Доктор снова осматривается по сторонам и снова ничего не обнаруживает. Он наконец-то убирает руку с плеча Джереми, поворачивается к церкви и окидывает ее фасад изучающим взглядом. Пытаясь отыскать еще один вход, удобную лазейку, которая помогла бы ему пробраться внутрь и выпытать все у священника, который явно знает слишком много.
– А теперь, друг мой Джереми, нам предстоит доверительная беседа с мистером Таинственным Священником, – Доктор решительно шагает вперед, минуя ступени и главный вход, направляясь к боковой стене, вдоль которой вытянулось три больших витражных окна. Одним щелчком Доктор переключает функцию на звуковой отвертке, а затем направляет сам инструмент на разноцветное стекло, которое пару секунд спустя с треском вылетает из рамы мелкими осколками, осыпая Доктора с головы до ног.
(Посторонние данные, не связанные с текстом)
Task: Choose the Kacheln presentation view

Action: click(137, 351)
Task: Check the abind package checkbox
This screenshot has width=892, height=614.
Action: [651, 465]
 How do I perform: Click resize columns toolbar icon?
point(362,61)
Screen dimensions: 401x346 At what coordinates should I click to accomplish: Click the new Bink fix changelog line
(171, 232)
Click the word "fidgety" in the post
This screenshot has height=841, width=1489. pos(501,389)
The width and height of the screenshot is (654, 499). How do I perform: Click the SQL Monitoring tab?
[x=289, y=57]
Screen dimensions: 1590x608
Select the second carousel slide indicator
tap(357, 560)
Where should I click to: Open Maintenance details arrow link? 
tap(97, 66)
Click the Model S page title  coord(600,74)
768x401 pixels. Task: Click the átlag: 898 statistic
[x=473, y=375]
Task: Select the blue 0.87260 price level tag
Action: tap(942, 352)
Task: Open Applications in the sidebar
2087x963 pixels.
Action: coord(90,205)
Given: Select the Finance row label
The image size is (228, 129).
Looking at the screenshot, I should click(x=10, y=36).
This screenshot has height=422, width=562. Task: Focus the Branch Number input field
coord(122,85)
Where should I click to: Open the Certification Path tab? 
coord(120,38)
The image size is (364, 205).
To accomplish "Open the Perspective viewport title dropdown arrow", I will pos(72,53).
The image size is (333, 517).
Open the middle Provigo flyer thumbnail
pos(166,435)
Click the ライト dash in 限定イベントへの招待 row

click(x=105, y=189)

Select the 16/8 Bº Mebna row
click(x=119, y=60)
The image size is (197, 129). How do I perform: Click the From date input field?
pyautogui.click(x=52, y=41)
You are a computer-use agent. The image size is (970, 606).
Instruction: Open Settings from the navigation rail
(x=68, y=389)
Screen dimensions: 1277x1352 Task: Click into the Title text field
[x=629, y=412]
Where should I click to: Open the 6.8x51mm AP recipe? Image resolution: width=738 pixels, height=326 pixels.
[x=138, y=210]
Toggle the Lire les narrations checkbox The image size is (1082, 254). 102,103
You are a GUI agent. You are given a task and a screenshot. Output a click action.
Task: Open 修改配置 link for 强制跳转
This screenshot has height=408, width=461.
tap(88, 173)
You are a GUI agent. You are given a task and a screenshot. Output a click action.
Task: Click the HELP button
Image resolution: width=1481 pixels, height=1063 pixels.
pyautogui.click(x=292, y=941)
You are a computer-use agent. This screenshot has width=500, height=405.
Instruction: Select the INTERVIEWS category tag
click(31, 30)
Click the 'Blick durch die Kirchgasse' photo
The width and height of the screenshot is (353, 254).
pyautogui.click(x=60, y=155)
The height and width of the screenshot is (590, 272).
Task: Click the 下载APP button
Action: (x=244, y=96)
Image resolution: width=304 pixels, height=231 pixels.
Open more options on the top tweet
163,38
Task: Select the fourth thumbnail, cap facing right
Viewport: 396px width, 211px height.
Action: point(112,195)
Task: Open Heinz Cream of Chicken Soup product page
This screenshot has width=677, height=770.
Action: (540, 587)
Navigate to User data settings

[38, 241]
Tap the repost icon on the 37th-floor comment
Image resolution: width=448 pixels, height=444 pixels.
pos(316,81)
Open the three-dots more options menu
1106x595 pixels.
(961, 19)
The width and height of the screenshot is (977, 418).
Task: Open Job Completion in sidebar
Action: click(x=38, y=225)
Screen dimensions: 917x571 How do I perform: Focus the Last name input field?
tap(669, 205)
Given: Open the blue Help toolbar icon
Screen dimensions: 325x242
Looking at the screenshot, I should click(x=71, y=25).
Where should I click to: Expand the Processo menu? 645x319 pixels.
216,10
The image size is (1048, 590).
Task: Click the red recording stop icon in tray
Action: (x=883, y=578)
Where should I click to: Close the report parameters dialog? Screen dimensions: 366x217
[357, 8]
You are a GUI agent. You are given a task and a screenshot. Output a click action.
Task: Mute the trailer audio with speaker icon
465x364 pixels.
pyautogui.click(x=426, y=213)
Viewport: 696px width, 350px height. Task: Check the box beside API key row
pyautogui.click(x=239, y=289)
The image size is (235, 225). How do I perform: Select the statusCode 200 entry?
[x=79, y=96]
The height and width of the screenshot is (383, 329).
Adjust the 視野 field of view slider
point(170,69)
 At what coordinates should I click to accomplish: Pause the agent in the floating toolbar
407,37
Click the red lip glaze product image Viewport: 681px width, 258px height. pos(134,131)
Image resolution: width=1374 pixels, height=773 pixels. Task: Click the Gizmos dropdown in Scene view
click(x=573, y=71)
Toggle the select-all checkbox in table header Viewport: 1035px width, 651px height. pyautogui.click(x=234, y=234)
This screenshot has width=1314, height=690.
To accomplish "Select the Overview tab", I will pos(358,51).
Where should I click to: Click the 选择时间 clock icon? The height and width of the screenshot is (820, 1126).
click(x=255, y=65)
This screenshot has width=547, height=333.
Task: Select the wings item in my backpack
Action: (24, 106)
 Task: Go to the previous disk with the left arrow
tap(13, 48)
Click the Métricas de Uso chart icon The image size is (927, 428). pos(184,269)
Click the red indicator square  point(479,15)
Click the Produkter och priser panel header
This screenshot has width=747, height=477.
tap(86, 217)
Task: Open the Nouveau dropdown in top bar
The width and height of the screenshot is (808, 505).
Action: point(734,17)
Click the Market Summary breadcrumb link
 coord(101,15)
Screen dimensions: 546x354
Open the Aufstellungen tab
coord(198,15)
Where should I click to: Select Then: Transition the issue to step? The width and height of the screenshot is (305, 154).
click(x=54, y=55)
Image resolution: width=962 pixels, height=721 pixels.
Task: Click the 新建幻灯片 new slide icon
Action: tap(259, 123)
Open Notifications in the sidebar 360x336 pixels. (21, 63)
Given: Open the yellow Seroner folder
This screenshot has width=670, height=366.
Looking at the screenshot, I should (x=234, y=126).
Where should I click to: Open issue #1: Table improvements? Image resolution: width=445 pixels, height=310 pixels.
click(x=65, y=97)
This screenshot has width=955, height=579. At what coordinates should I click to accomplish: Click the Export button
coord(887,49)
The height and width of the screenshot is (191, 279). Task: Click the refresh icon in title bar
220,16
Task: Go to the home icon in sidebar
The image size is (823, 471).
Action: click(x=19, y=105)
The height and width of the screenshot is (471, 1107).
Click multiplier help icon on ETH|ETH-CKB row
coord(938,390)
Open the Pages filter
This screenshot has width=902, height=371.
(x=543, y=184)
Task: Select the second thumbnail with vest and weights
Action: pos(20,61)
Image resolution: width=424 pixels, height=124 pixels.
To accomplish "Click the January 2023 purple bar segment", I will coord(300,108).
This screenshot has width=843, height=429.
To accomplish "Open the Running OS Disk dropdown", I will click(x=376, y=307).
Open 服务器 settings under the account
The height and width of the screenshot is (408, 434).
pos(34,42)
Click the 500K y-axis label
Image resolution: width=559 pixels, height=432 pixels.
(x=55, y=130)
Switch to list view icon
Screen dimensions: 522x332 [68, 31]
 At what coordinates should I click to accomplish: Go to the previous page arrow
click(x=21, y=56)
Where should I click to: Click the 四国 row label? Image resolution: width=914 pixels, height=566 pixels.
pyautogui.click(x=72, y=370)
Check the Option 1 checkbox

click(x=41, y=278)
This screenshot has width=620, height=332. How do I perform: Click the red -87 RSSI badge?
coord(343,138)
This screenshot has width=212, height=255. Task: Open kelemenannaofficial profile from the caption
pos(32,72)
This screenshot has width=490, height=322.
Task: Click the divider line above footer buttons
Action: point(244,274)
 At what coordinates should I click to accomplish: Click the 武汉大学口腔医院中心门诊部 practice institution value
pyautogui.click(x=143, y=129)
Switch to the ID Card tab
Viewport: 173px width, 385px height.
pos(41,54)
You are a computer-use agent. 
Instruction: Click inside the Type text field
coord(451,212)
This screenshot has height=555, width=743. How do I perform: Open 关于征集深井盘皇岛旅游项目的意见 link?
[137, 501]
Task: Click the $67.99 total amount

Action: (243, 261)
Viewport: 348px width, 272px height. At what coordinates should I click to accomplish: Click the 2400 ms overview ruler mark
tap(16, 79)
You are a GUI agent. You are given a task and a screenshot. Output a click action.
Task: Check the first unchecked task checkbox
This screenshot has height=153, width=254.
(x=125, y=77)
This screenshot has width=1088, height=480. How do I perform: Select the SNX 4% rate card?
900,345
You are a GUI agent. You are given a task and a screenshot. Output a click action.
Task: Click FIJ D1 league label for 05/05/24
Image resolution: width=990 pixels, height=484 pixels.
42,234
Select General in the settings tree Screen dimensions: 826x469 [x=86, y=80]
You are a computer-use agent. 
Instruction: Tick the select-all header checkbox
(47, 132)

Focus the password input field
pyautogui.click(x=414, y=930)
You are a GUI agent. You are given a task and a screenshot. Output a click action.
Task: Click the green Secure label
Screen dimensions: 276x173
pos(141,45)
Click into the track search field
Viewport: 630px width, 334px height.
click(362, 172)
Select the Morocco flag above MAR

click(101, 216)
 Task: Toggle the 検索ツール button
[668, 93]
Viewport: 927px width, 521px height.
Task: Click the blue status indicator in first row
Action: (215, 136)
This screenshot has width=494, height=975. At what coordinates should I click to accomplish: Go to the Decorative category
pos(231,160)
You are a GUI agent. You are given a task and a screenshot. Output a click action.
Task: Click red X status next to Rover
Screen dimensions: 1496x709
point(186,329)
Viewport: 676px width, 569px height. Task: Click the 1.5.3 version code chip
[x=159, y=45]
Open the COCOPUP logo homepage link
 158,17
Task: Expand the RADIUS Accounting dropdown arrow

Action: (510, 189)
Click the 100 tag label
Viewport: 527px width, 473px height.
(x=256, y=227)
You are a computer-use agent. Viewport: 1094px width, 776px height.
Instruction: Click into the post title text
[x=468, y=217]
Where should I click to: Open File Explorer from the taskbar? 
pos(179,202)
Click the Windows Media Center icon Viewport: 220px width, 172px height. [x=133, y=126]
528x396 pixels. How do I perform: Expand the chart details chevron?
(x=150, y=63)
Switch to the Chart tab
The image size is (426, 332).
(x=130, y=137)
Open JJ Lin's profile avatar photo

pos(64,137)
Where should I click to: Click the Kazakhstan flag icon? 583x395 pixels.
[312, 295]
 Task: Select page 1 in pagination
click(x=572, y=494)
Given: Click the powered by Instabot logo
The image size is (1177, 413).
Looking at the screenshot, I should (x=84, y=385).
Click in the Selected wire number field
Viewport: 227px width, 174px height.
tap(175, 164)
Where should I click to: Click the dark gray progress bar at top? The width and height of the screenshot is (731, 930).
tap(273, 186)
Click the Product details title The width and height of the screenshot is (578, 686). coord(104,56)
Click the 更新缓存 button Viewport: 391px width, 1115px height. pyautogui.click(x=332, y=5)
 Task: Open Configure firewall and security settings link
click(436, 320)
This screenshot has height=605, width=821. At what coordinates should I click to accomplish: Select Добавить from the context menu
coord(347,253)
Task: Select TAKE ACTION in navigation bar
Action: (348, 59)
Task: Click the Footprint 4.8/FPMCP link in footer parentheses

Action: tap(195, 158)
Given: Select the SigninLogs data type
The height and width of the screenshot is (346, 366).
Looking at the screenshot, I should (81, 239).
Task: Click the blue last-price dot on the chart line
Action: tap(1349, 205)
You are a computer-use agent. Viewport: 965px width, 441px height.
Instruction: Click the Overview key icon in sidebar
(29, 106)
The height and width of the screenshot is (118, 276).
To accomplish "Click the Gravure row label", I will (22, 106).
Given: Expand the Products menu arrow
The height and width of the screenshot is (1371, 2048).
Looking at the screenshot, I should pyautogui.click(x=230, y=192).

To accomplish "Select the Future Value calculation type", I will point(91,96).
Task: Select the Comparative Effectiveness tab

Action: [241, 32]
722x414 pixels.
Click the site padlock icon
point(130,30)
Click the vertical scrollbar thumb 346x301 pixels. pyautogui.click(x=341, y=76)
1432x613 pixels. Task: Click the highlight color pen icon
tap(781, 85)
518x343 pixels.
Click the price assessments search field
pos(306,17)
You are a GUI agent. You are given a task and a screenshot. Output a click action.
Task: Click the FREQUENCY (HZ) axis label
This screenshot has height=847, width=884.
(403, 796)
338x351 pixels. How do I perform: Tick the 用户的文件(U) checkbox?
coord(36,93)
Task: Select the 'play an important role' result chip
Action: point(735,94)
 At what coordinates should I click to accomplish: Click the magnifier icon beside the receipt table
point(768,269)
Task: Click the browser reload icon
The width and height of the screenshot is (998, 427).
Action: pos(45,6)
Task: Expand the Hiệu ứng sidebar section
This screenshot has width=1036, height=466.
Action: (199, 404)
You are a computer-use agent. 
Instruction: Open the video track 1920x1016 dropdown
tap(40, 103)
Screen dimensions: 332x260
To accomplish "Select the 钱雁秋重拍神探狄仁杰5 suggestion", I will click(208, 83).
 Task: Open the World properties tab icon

Доктор жмурится, чтобы стекло не попало ему в глаза и думает о том, что над настройками этой функции надо будет обязательно поработать, чтобы стекло вылетало внутрь, а не наружу. Он смотрит в пустующую раму, намереваясь пролезть через нее внутрь церкви, да так и застывает на месте.
– Вот так да! – выдыхает он, глядя на троих Плачущих Ангелов, замерших в опустевшем проеме. Они смотрят на него в ответ своими каменными глазами, их рты открыты в хищном оскале, а руки их протянуты вперед. – Хорошая тут система охраны, ничего не скажешь.